Once the line holding "Open the Мои достижения link" is found in the entries below, restate it and each line after it word for word, with no pictures.
Start of Information
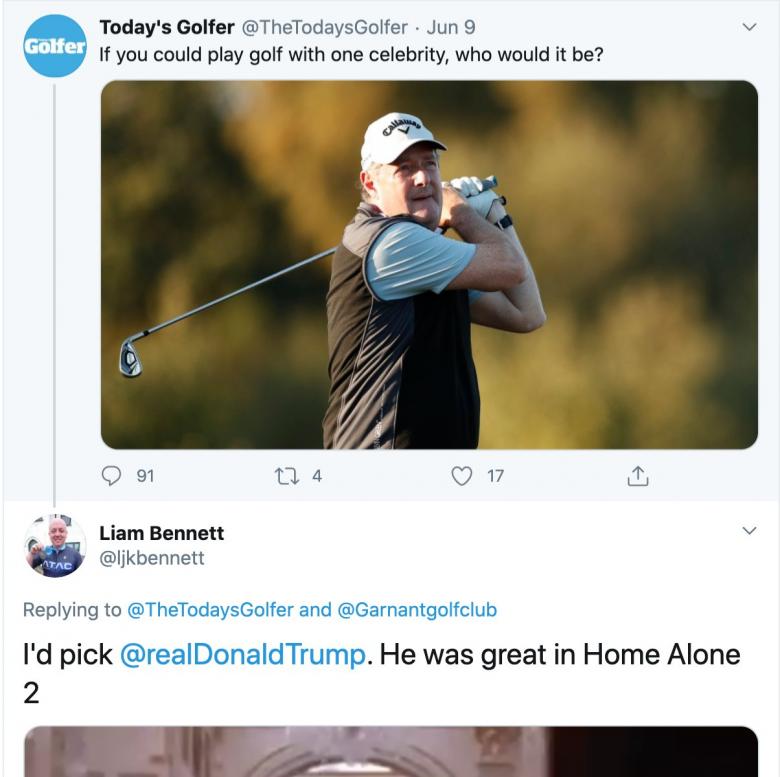
Task: Open the @ljkbennett handle
Action: (x=152, y=558)
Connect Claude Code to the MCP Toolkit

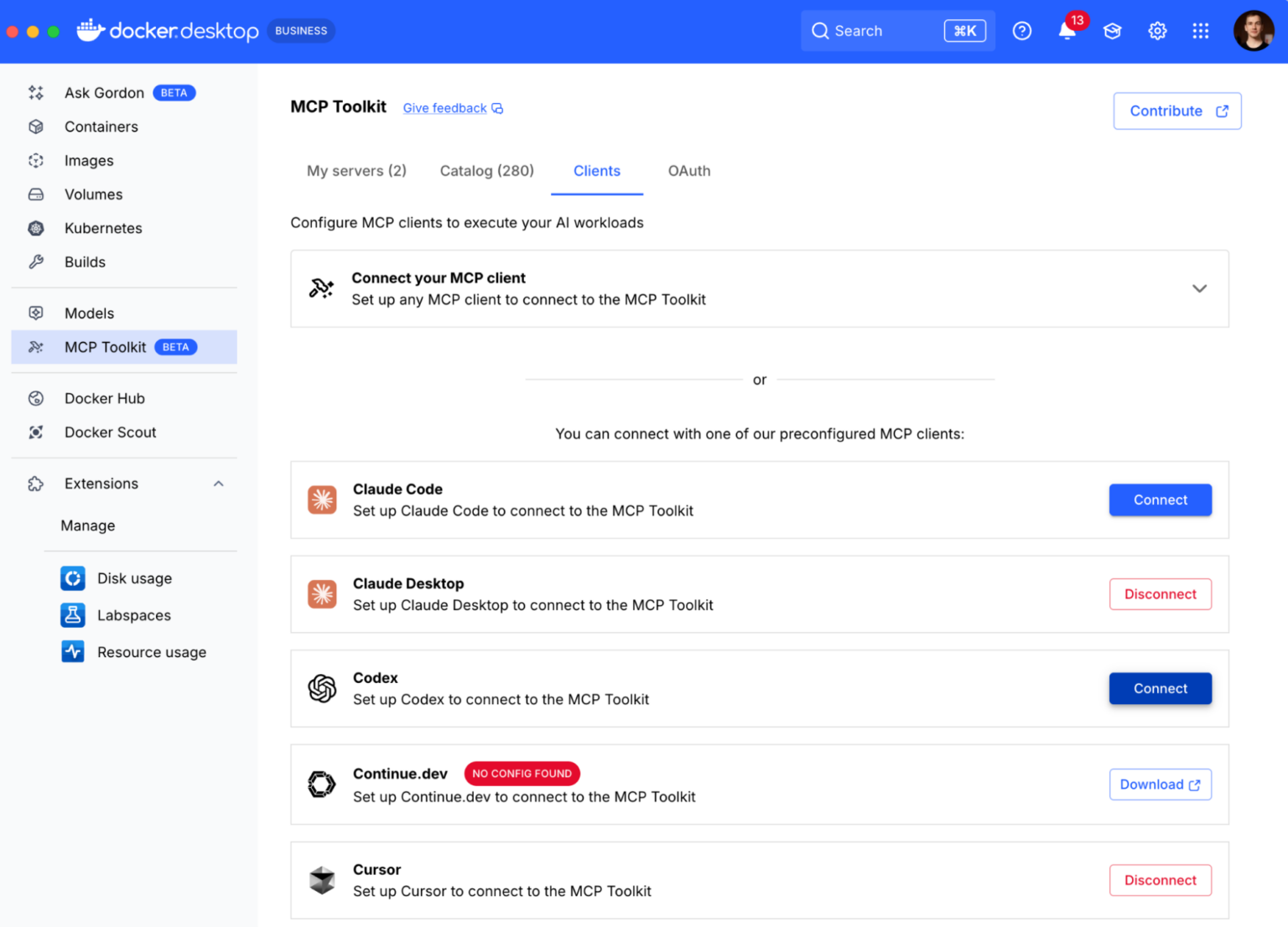point(1160,500)
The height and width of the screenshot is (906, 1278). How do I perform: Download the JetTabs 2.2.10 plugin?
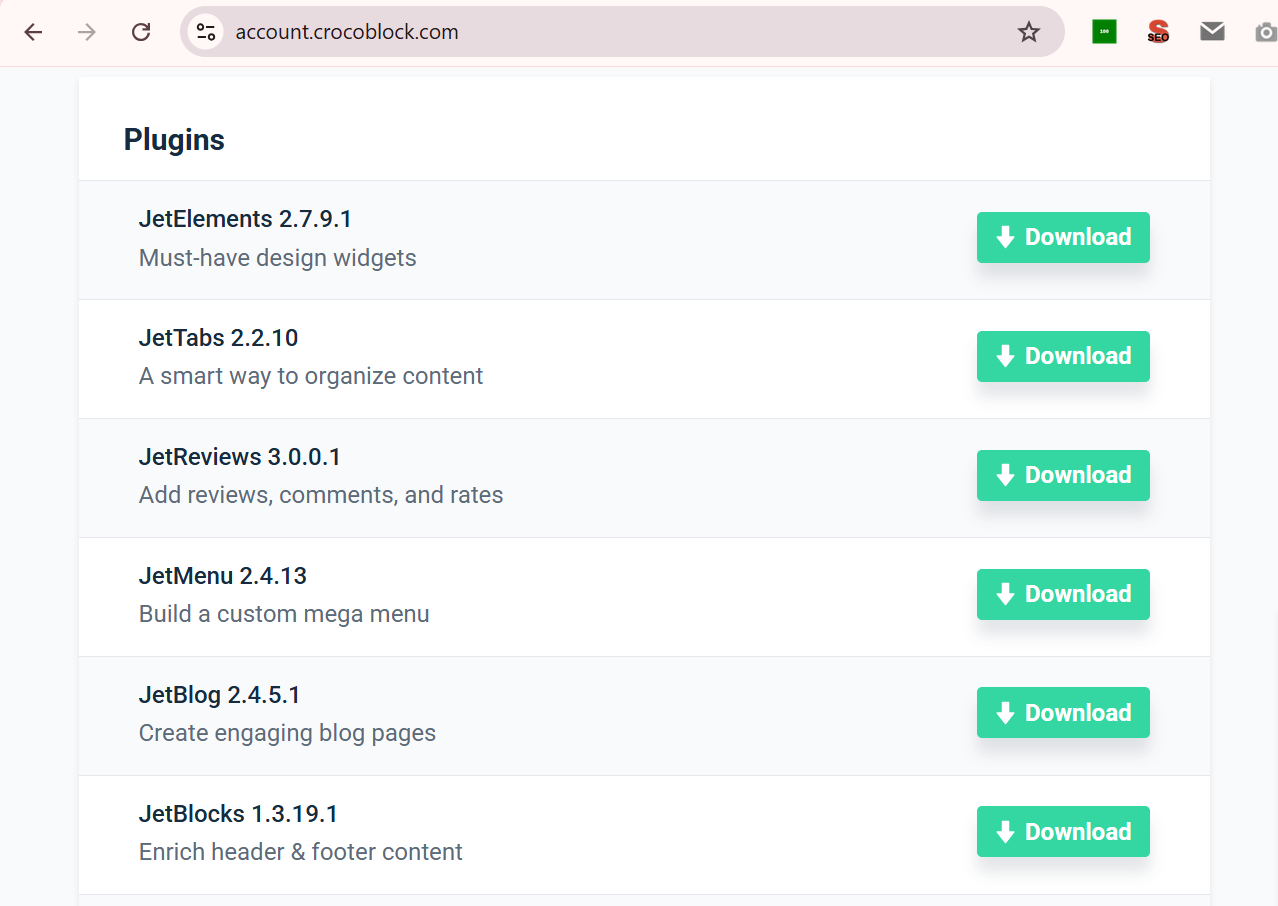pyautogui.click(x=1063, y=356)
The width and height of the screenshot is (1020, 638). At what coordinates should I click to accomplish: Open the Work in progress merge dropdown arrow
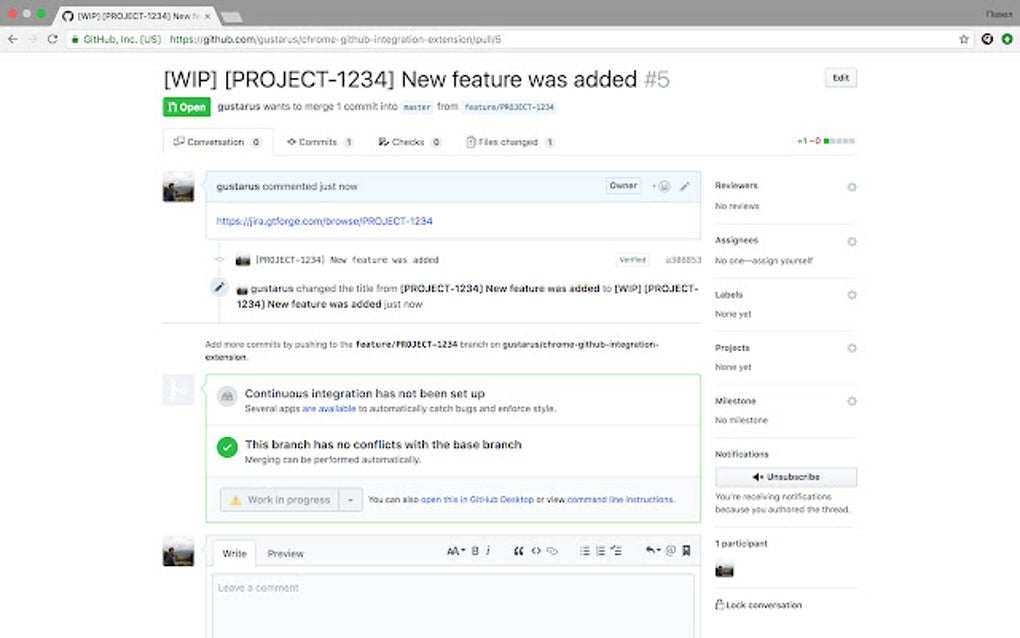click(x=350, y=499)
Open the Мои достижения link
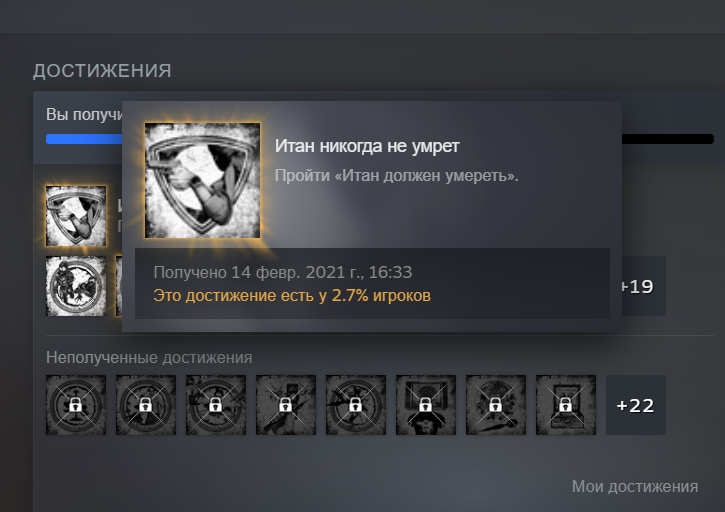The width and height of the screenshot is (725, 512). [635, 487]
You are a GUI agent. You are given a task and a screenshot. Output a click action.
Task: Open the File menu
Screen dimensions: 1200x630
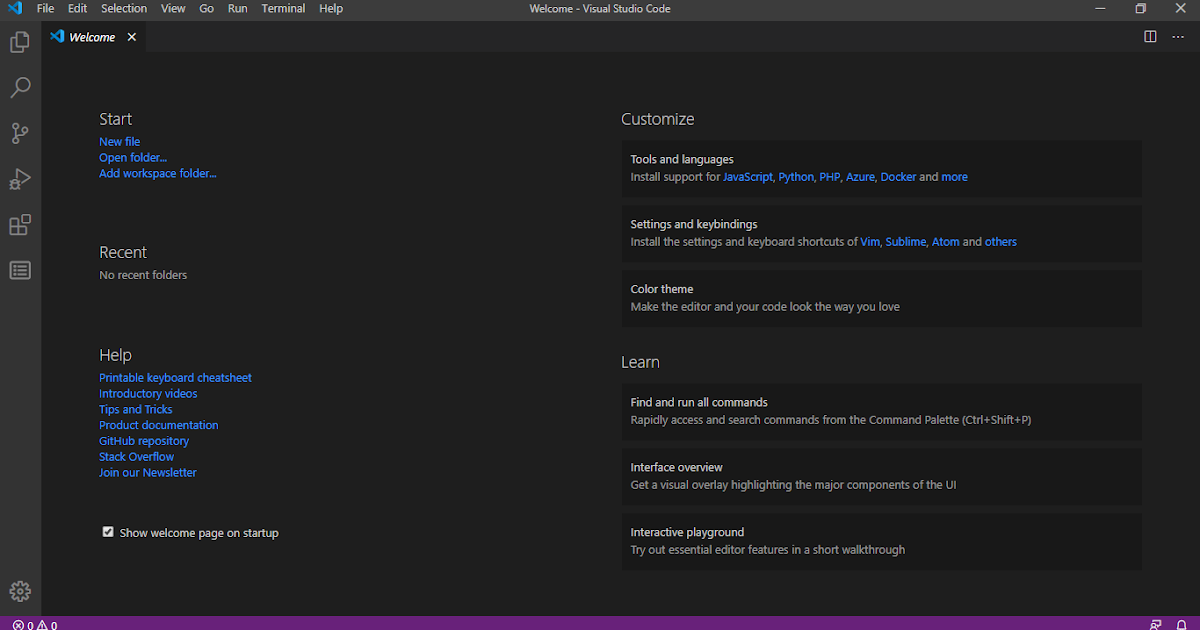(45, 8)
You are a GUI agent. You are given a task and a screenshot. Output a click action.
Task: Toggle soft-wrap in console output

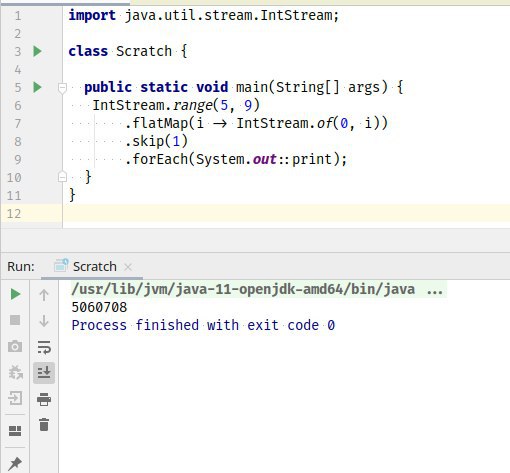(44, 347)
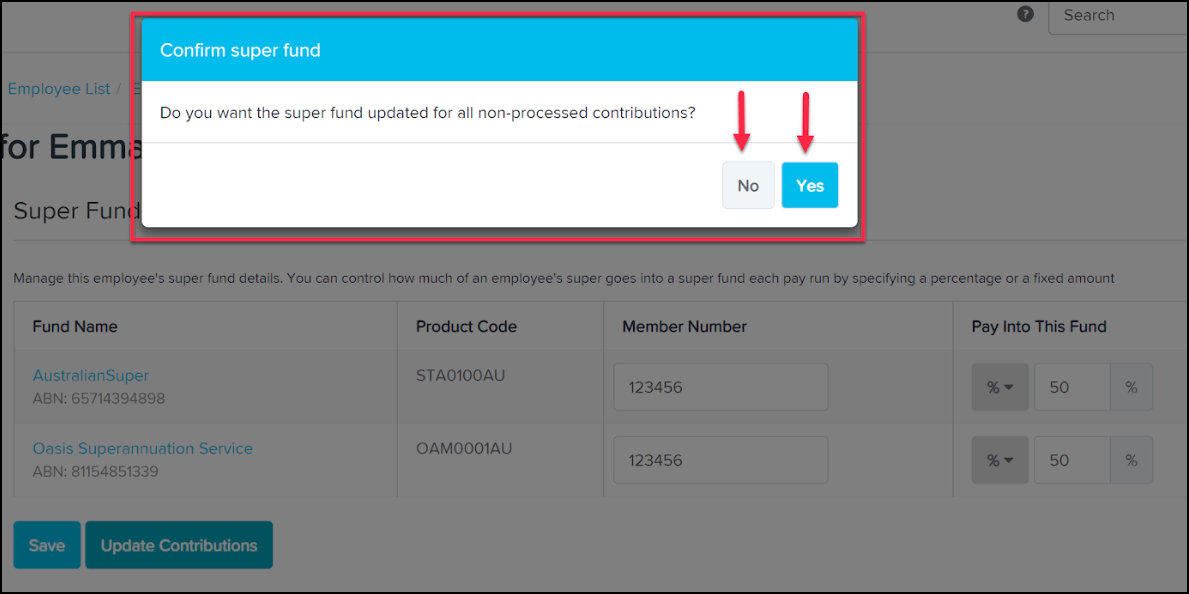Click the Search field
The height and width of the screenshot is (594, 1189).
click(x=1118, y=17)
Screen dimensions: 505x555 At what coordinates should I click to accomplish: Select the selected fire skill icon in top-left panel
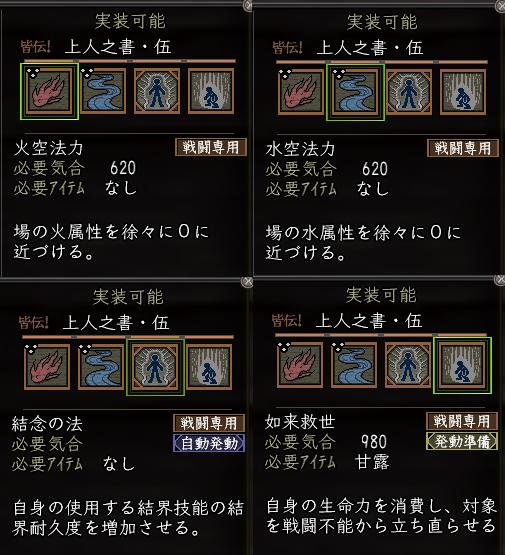49,91
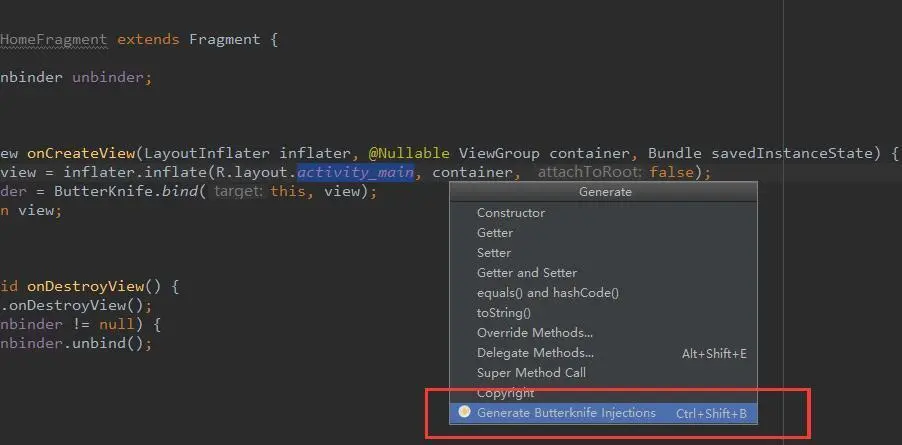Select Getter in the Generate popup
This screenshot has height=445, width=902.
tap(603, 233)
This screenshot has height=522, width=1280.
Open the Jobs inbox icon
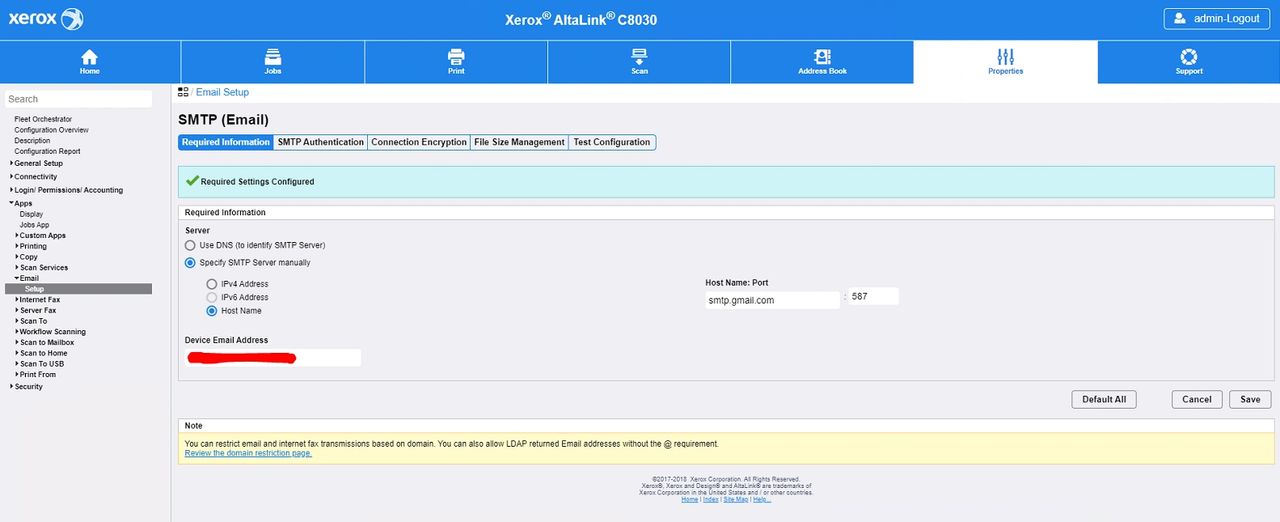[273, 57]
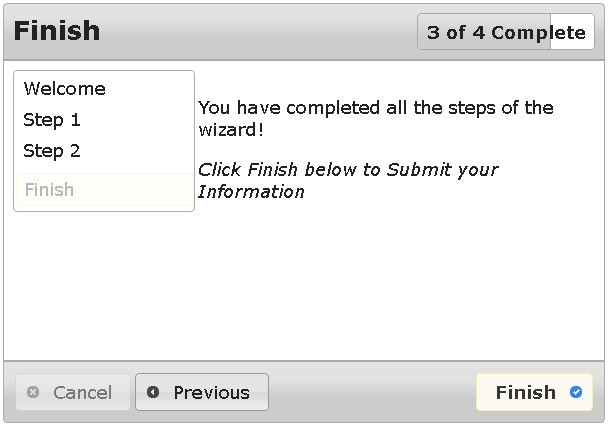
End of Information
**Written answer:**
Open the Мои достижения link
The width and height of the screenshot is (725, 512). [635, 487]
You are a GUI agent. You are given a task and a screenshot. Output a click action.
Task: Open the File menu
Screen dimensions: 1200x630
(45, 8)
You are a GUI agent. You are given a task and a screenshot. Output a click action.
Task: Toggle soft-wrap in console output

(44, 347)
Click the Search field
The height and width of the screenshot is (594, 1189).
click(x=1118, y=17)
Screen dimensions: 505x555 At what coordinates should I click to accomplish: Select the selected fire skill icon in top-left panel
49,91
Select Getter in the Generate popup
This screenshot has height=445, width=902.
tap(603, 233)
This screenshot has height=522, width=1280.
Open the Jobs inbox icon
[273, 57]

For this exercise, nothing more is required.